Por Andrea Bochi
Edição: Nilza Murari
“Falar da reforma trabalhista, esclarecer e denunciar suas mazelas, apontar caminhos para superação desse verdadeiro atentado aos direitos coletivos”. Com esta frase de ordem, a vice-presidente do Sinait, Rosa Maria Campos Jorge, iniciou sua manifestação durante o Simpósio “Reforma Trabalhista: e agora?”, realizado na Escola Superior do Ministério Público da União – ESMPU, na tarde desta segunda-feira, 21 de maio, em Brasília.
O evento, voltado para membros e servidores do MPU, profissionais do Direito, especialistas, estudantes e sociedade civil, debateu a atuação em face da atual realidade socioeconômica brasileira. Traçou um comparativo com o processo vivido pela Espanha, que serviu de modelo para a reforma trabalhista brasileira. Esta é a terceira atividade realizada pela ESMPU dentro do projeto “30 anos da Constituição Cidadã e 70 anos da Declaração Universal dos Direitos Humanos”.
Rosa Jorge destacou que as mudanças nas relações de trabalho, a exemplo das leis da terceirização irrestrita e da reforma trabalhista, fazem parte de um pacote de desmonte do Estado de proteção social, dentro da chamada agenda neoliberal, que inclui a reforma da Previdência, a reforma administrativa e a entrega do patrimônio público.
“As mudanças na CLT, materializadas pela Lei 13.467/2017, atingem as três fontes do Direito do Trabalho: a lei; a sentença normativa e a negociação coletiva”, disse a vice-presidente.
Na sua opinião, a “reforma” foi pensada para reduzir custos do empregador, ampliar o lucro e a competitividade das empresas, além de facilitar a precarização das relações de trabalho e o enfraquecimento da representação sindical. “Na verdade, as mudanças promovidas em nome da segurança jurídica e da modernização das relações de trabalho, objetivam o desmonte do Direito do Trabalho, da Inspeção do Trabalho, da justiça trabalhista e da organização sindical”, lamentou Rosa.
Essas mudanças trazidas pela reforma trabalhista, segundo Rosa Jorge, se destinam a flexibilizar direitos trabalhistas, ampliar as possibilidades de terceirização e pejotização, criar novas formas de contratação – como o trabalho intermitente e o autônomo exclusivo –, restringir o acesso à Justiça do Trabalho, retirar poderes, atribuições e prerrogativas das entidades sindicais, autorizar a negociação coletiva direta entre patrões e empregados permitindo a redução ou supressão de direitos, e fragilizar a fiscalização do trabalho.
Foram articuladas a apresentação de 59 proposições com o objetivo de recuperar direitos suprimidos pela reforma trabalhista, além disso, várias Ações Diretas de Inconstitucionalidade - ADIs.
Para Rosa, o texto da reforma trabalhista precisa ser revogado e, não sendo possível, interpretado à luz da Constituição, dos tratados internacionais e da própria CLT. “Isso porque o Direito não é igual à lei.
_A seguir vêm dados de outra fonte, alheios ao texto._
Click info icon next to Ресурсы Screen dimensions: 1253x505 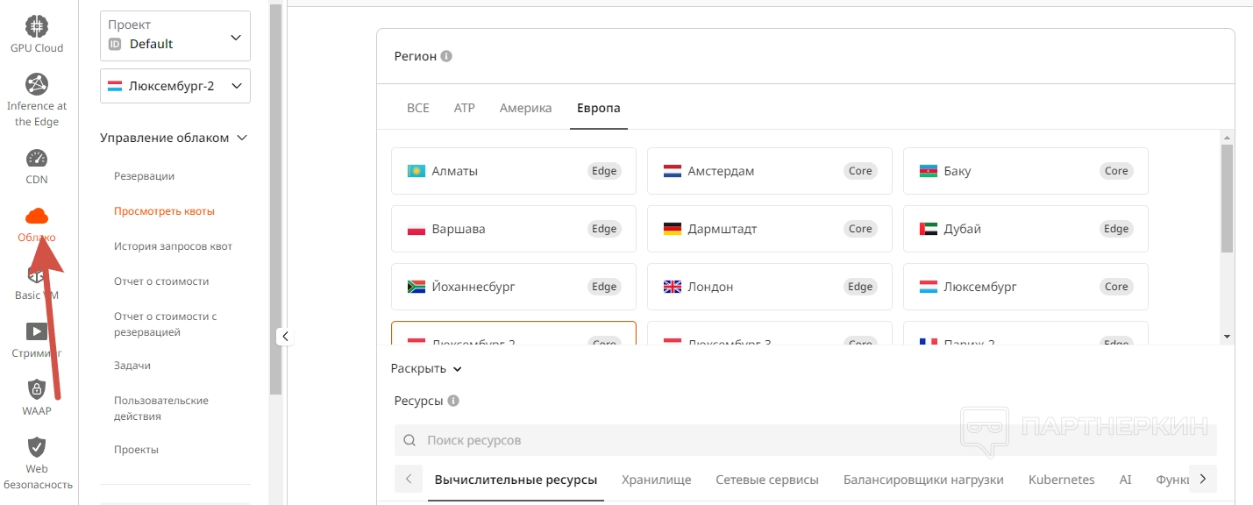coord(453,401)
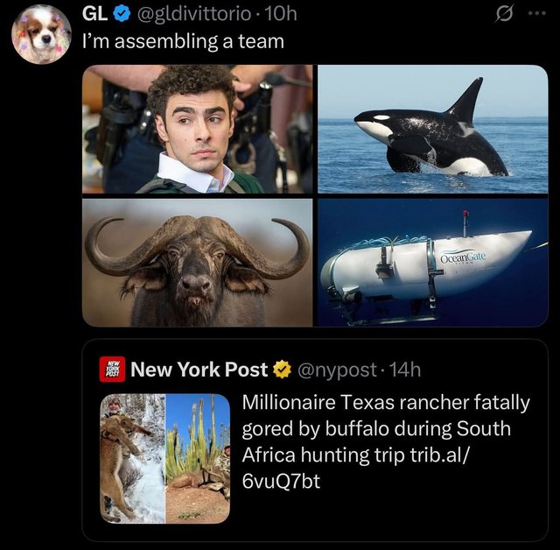Click the gold verified badge beside New York Post
This screenshot has height=550, width=560.
coord(282,370)
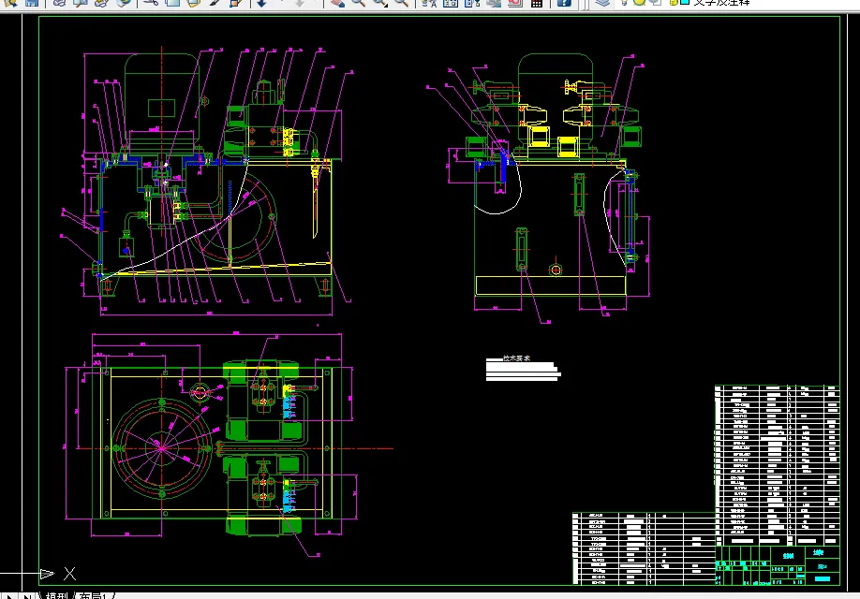Toggle the layer on/off lightbulb
The height and width of the screenshot is (599, 860).
(624, 2)
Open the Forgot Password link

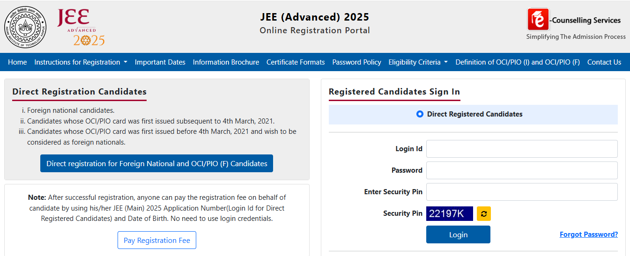click(x=588, y=234)
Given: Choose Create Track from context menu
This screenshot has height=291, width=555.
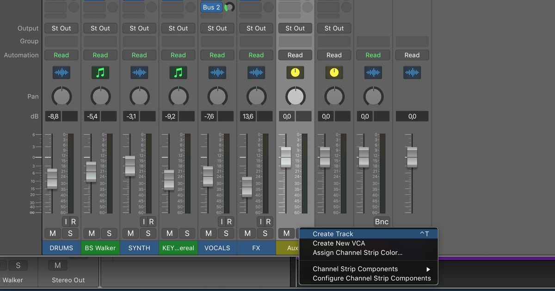Looking at the screenshot, I should [333, 234].
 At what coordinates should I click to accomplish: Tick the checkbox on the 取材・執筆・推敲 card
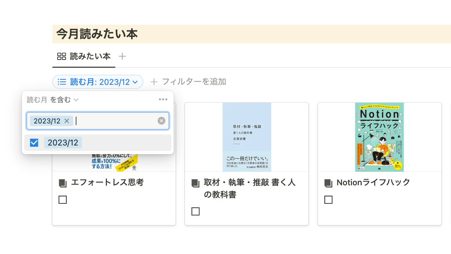click(x=195, y=211)
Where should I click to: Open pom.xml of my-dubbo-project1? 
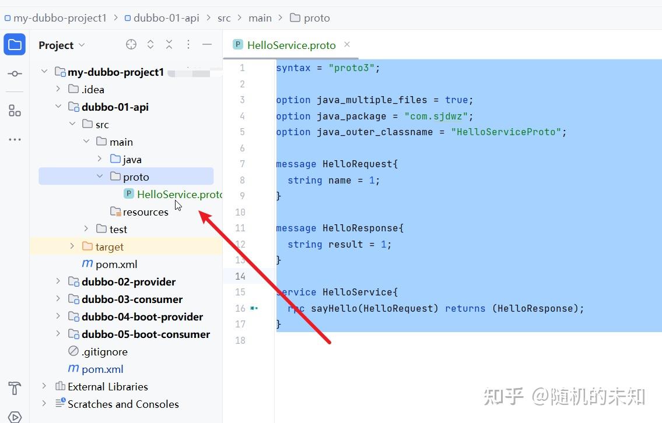pyautogui.click(x=102, y=369)
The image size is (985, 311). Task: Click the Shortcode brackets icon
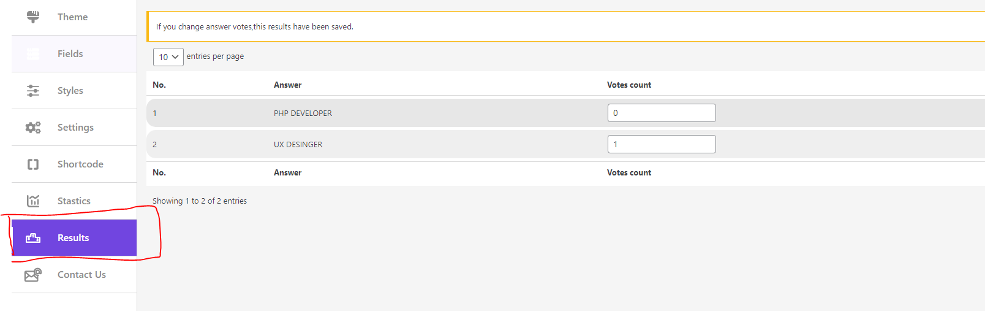point(33,164)
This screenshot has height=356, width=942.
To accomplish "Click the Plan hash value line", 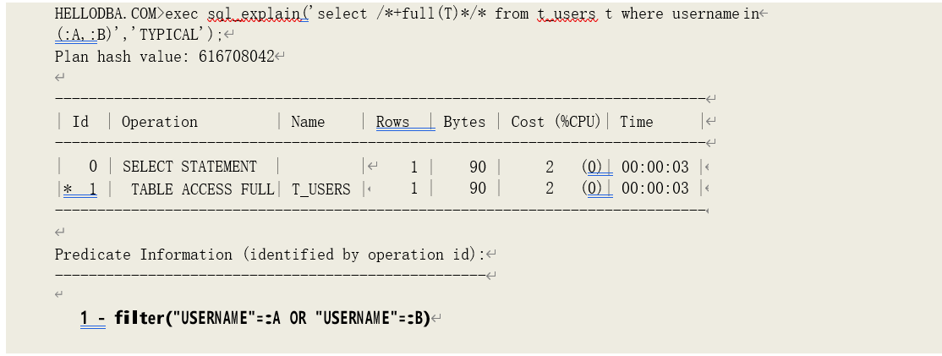I will tap(165, 57).
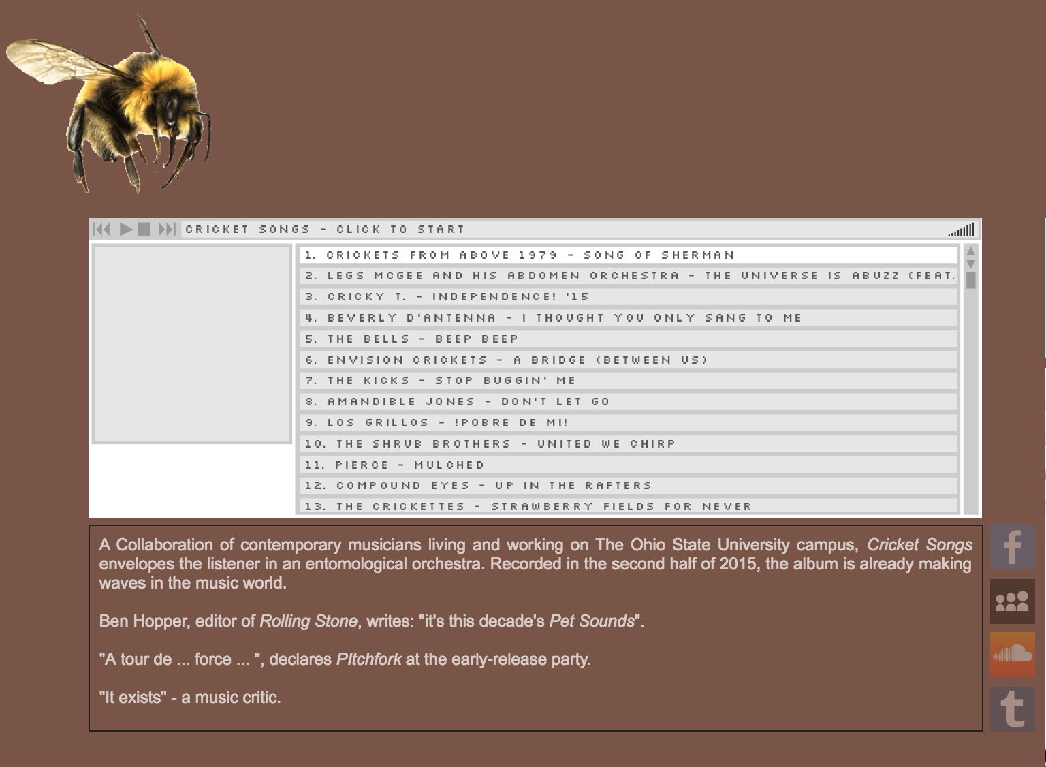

É mais abrangente”, concluiu a representante do Sinait.
Em 11 de novembro de 2017, entrou em vigor a Lei n. 13.467, que alterou mais de cem artigos da Consolidação das Leis do Trabalho – CLT. Após seis meses, questões como precarização da mão de obra, aumento da pejotização e do trabalho informal, queda no número de ações trabalhistas e insegurança jurídica tornam-se mais evidentes e são referendadas com a divulgação de números oficiais.
O Simpósio contou ainda com a participação dos presidentes da Associação Nacional dos Procuradores do Trabalho – ANPT e Associação Nacional dos Magistrados do Trabalho - Anamatra, Ângelo Fabiano e Guilherme Feliciano, respectivamente. Além da procuradora-geral da República Raquel Elias Ferreira Dodge, que fez a palestra de abertura sobre “Combate ao trabalho em condições análogas às de escravo no cenário atual”, quando citou a atuação dos Auditores-Fiscais do Trabalho que recolhem as provas para que a Justiça do Trabalho faça a sua parte.
Também participou da abertura do evento o diretor-Geral Adjunto da escola Superior do MPU, Alberto Balazeiro.
Palestras
O diretor do Curso Avançado em Direito do Trabalho da Universidade de Sevilha, Antonio Ojeda Avilés, abordou em sua palestra, os “Impactos sociais da reforma trabalhista na Espanha”. O sociólogo e professor titular da Universidade Estadual de Campinas (UNICAMP) Ricardo Antunes, o procurador do Trabalho Cassio Luis Casagrande e o ministro do Tribunal Superior do Trabalho Luiz Philippe Vieira de Mello falaram sobre os “Impactos sociais da reforma trabalhista no Brasil”.